Currently best options for the original PinePhone are Sailfish and SXMO for usablilty. There are other projects like Ubuntu Touch and Maemo Leste that have the potential to improve the user experience in the future.

So, if I still wanted to, could I?

I’d still say that the PinePhone is daily drivable, but I still can’t recommend it to consumers wanting to move away from big tech. Buying an Android phone that supports mainline Linux is still the way to go in my opinion, at least for now.

Camdens guide to PinePhone (OG) operating systems in 2023

If you do want to daily drive your PinePhone, here’s what I recommend.

Right now, I can recommend Arch (Danct12), PostmarketOS, Mobian and Sailfish.

Danct12’s Arch builds are reliable and I’ve used them over the years and I haven’t had many if any issues with them in 2022. The builds come with a basic suite of apps, and your choices of interfaces include Plasma Mobile, Phosh and SXMO.

PostmarketOS is still my top recommendation, it has a 6 month major release schedule with a new service pack every month or two. Vigorous testing is put into making sure that breakages don’t make it into these releases. The builds come with a basic suite of apps, and your choices of interfaces include Plasma Mobile, Phosh and SXMO.

Mobian builds are also reliable, Mobian has made great contributions to the PinePhone and mobile Linux community and I haven’t had any breakage on Mobian for a long time. The one thing that you need to remember is that you need to install towboot after you install Mobian otherwise your PinePhone won’t boot. The builds come with a basic suite of apps, and Phosh is only interface.

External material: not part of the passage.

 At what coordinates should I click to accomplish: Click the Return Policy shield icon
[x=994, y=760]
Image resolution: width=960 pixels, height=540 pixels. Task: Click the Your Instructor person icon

Sailfish has recently gotten a lot more stable and reliable for daily usage. Performance is great and SMS and calls come through fine during sleep for me. The only drawback I have is there isn’t a camera app yet. The builds come with a basic suite of apps including chum the community app store for Sailfish.

Manjaro

Now you’re probably wondering why I don’t recommend the default operating system for the PinePhone. I personally haven’t had a good experience with it, they still ship software that the developers told other mobile Linux projects not to ship. Manjaro shipped the gesture update when the developer for Phosh explicitly said NOT to ship the branch yet since it was not finished yet.

I don’t respect what Manjaro does, and due to personal morals can’t recommend their system.

The conclusion

So, to conclude. The original PinePhone is hard to daily drive today due to the high battery drain and low hardware performance. But is daily drivable depending on what you want to do with your phone. If you’re just using it to call, text and read emails it’s good enough. More than that (YouTube, games) you may be disappointed (though emulators work quite well!).

And that PostmarketOS is still my favorite mobile Linux system for the PinePhone (I swear I’m not biased).